Regulatory framework

In Canada, the management of used nuclear fuel, radioactive waste (RAW) management and uranium mines and mills associated facilities are regu­lated in a similar fashion. Safety and licensing issues are regulated according to Nuclear Safety and Control Act (NSCA) requirements and associated regulations to ensure that facilities and activities with respect to health, safety, security and the environment are safe and that Canada meets its international obligations.

NSCA

The NSCA was passed by Parliament on 20 March 1997, and became law in May 2000. This was the first major overhaul of Canada’s nuclear regime since the Atomic Energy Control Act (AECA) and the creation of the Atomic Energy Control Board (AECB) in 1946. The NSCA incorporates stringent regulations to ensure that public health and safety are protected and is the key piece of legislation that ensures the safety of the nuclear industry and RAW management in Canada.
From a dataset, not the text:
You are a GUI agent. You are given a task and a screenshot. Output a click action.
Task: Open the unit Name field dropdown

The Canadian Nuclear Safety Commission (CNSC), established under the NSCA, is Canada’s independ­ent nuclear regulatory body. The CNSC comprises the Commission Tribu­nal, which makes licensing decisions, and the CNSC’ s staff organization, which prepares recommendations to the Commission Tribunal, exercises delegated licensing and authorization powers and assesses licensee compli­ance with the NSCA, the Act’ s associated regulations and licence condi­tions. The NSCA gives the CNSC the power to make regulations. Its mission is to regulate the use of nuclear energy and materials to protect health, safety, security and the environment, and to implement Canada’s interna­tional commitments on the peaceful use of nuclear energy.